The Gita itself is a dialogue between Krishna and the warrior prince Arjuna in the midst of the Battle of Kurukshetra, which is also recounted in the ancient epic called the Mahabharata. Arjuna is paralyzed by moral doubts as he prepares to engage in a bloody war against friends, family and revered teachers. Krishna, serving as his charioteer, tells Arjuna, in 700 lines of verse, the importance of duty (dharma), the distinction between the body and the eternal soul (atma) and how to live a life of purpose and detachment.

This week ISKCON temples are hosting special events for the Gita. Das’ temple in Houston has a goal of distributing 4,500 copies of the book this month and recited its verses in Sanskrit all day Wednesday. 

In Potomac, Maryland, congregants at one of the oldest ISKCON houses of worship recited the entire text of Prabhupada’s translation over Zoom, a feat that takes almost three hours. The experience, says temple president Ananda Bloch, is “like a dip in a sacred river.”

Bloch was already a vegetarian, a reader of philosophy and a practitioner of yoga when she arrived as an immigrant from Ireland in the 1980s.

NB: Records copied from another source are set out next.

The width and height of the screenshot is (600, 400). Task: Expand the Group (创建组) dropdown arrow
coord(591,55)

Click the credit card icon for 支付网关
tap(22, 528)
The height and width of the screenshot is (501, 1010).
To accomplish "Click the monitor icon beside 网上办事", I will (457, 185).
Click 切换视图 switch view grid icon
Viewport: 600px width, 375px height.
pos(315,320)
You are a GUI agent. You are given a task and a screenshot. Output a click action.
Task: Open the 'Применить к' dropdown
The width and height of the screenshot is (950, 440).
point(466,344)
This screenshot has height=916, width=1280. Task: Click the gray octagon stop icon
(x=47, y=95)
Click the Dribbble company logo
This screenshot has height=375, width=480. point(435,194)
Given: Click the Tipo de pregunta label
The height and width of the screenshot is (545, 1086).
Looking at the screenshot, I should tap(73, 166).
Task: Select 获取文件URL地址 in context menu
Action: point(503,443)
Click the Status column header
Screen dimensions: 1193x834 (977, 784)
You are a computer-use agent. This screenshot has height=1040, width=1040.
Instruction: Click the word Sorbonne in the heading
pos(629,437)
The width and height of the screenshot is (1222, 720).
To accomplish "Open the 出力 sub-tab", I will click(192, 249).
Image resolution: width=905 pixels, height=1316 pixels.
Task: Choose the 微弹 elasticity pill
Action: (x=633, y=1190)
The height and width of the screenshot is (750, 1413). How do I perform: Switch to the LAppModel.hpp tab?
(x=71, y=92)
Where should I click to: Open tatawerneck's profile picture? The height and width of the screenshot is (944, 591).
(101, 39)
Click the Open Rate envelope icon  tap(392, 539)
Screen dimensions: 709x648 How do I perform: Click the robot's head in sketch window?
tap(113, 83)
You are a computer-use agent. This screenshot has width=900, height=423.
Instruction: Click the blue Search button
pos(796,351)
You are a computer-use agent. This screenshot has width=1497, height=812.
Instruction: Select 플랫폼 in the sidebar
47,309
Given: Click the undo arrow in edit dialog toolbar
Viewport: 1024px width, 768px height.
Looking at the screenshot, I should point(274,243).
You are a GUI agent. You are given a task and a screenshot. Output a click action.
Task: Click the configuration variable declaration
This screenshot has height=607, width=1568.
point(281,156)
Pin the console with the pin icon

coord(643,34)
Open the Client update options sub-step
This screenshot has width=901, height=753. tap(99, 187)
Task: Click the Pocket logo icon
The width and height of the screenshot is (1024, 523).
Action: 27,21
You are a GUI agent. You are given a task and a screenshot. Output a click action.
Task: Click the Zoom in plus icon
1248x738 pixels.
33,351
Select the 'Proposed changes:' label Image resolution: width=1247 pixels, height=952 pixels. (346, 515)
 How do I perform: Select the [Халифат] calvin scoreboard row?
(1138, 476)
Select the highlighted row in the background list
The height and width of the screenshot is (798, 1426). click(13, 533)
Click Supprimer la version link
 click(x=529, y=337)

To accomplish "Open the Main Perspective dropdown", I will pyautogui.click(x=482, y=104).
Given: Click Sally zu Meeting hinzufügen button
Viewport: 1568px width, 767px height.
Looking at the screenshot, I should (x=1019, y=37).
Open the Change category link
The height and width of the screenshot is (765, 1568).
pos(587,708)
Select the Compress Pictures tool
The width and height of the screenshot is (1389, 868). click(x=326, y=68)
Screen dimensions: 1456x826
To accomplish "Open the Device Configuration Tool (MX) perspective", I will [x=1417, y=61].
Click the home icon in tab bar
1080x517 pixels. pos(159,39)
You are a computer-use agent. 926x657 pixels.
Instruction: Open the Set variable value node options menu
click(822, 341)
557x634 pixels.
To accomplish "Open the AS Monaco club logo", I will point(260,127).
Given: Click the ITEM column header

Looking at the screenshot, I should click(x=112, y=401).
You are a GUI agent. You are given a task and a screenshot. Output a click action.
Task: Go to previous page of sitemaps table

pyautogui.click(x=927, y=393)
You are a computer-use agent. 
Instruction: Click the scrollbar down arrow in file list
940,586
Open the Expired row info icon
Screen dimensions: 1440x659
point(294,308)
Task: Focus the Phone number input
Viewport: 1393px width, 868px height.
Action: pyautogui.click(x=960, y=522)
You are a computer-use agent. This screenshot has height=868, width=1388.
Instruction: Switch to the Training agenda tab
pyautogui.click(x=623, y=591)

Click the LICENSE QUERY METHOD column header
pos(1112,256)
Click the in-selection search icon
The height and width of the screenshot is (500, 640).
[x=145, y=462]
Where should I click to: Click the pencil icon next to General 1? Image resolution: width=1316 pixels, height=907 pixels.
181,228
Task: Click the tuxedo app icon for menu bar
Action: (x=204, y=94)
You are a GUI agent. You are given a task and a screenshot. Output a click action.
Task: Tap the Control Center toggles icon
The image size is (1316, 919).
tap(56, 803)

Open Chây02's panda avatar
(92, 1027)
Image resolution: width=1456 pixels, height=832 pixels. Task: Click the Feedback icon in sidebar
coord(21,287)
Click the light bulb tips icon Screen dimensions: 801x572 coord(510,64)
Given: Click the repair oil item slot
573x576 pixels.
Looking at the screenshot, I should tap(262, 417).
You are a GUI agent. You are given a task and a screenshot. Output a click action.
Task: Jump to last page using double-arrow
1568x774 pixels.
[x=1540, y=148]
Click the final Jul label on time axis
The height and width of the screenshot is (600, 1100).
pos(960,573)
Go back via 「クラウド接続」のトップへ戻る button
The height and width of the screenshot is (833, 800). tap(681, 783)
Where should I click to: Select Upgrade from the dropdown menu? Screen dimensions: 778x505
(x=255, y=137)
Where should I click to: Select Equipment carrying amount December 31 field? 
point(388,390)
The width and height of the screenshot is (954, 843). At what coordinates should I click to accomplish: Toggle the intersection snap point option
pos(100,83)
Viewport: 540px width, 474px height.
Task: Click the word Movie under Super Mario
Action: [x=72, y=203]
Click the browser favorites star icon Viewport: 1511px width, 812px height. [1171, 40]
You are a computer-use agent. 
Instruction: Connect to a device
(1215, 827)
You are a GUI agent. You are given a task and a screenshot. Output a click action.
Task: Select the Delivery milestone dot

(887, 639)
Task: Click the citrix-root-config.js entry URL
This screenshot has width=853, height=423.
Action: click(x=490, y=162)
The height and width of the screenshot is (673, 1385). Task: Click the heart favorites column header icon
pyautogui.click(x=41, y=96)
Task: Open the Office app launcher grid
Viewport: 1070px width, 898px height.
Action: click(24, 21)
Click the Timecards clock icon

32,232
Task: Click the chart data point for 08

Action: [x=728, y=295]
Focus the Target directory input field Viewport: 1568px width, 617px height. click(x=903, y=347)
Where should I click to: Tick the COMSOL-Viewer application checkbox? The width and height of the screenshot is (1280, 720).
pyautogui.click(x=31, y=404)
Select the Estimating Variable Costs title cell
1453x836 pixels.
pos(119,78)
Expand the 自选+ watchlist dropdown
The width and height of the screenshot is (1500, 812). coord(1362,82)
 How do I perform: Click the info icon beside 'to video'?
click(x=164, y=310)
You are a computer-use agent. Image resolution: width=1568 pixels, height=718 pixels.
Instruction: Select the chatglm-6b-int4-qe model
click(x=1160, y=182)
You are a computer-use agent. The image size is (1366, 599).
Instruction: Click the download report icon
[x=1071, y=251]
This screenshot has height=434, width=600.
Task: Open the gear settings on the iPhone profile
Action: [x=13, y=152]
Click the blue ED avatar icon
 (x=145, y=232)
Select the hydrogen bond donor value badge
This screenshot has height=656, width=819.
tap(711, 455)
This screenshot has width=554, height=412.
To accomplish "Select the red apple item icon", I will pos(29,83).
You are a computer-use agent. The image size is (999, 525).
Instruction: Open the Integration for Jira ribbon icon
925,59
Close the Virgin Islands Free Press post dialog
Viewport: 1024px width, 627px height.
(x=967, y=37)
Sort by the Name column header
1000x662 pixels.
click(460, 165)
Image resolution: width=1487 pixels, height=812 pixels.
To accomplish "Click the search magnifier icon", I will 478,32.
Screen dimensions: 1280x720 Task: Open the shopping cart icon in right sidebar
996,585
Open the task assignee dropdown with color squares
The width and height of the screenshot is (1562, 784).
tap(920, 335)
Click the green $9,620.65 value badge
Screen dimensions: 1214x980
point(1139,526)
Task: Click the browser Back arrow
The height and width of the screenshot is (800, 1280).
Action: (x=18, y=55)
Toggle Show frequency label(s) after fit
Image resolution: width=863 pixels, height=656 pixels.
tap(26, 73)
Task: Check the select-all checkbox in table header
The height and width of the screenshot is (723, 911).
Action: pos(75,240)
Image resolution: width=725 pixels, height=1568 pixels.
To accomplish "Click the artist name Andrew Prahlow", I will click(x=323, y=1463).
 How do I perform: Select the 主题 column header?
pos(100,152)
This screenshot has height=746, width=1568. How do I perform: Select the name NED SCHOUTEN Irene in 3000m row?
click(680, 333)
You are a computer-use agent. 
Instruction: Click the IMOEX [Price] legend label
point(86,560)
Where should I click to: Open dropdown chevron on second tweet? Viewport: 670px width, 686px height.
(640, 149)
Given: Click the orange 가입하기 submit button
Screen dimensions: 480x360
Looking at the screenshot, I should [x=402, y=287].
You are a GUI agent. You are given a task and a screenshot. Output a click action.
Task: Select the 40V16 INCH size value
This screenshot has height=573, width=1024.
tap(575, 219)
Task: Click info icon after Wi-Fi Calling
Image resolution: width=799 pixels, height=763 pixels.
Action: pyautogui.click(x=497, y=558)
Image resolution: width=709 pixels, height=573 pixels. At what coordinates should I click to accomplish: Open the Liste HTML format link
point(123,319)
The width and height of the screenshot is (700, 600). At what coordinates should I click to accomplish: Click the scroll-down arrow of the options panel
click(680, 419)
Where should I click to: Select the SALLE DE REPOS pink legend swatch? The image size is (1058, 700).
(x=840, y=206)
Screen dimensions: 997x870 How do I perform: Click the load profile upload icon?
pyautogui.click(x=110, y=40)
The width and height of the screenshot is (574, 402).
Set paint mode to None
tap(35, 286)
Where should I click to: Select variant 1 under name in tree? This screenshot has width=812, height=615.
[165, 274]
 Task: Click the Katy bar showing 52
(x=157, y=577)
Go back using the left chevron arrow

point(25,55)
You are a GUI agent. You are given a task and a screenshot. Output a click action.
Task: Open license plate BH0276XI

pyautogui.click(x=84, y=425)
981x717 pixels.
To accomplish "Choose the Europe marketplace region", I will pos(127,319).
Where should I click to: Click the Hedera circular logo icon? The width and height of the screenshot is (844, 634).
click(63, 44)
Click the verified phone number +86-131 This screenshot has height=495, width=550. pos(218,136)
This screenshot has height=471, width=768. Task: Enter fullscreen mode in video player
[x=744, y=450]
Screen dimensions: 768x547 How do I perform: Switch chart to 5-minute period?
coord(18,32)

But the book “answered all of my questions,” she said. “It’s offering guidance, it’s offering insights, and it’s just offering a way to negotiate the world and figure out how to live the best life.”

“The Gita is, on many levels, a very technical book about the different kinds of yogas one can practice in life, but it’s also very much an emotional book about Krishna, about Arjuna having his breakdown, about Krishna being there for him,” she said. “Today, we are reminded again how this book is a companion. It’s a friend, and should always be close by.”

Like many longtime devotees, Bloch has seen the burgeoning of ISKCON as an organization over the years, but as the Gita itself teaches, she said, coming to a loving, intimate relationship with Krishna is a choice one makes individually. Proselytizing, or forcing a devotion to God on others, she added, is not the goal of distributing it.

“Education is ultimately about the ability to make the right choices in life, the choices that help you grow spiritually, and that’s what the Bhagavad Gita is about,” she said. “It’s important to share this information with everybody in the world and anybody who’s interested, not in a mood of religious conversion, but in a mood of ‘This is really lived wisdom that can add something beautiful to your life.’”

Nikhil Trivedi, the priest at ISKCON’s very first temple, in New York City, said the tradition preaches that “our deepest pleasure comes not from possessing, but from giving; not in controlling, but in sharing. It lies in making meaningful contributions by serving others and connecting to each other and to God through reciprocation of love.”

Pioneers in celebrating Giya Jayanti in the U.S., the members of Trivedi’s temple have hosted a full recitation of the Gita every year by the temple’s Sunday school students, who are of all ages and backgrounds, a reminder, he said, that “we come from diverse cultural, ethnic and religious backgrounds, but we share in an enthusiasm for life that comes by knowing the happiness that is found within.”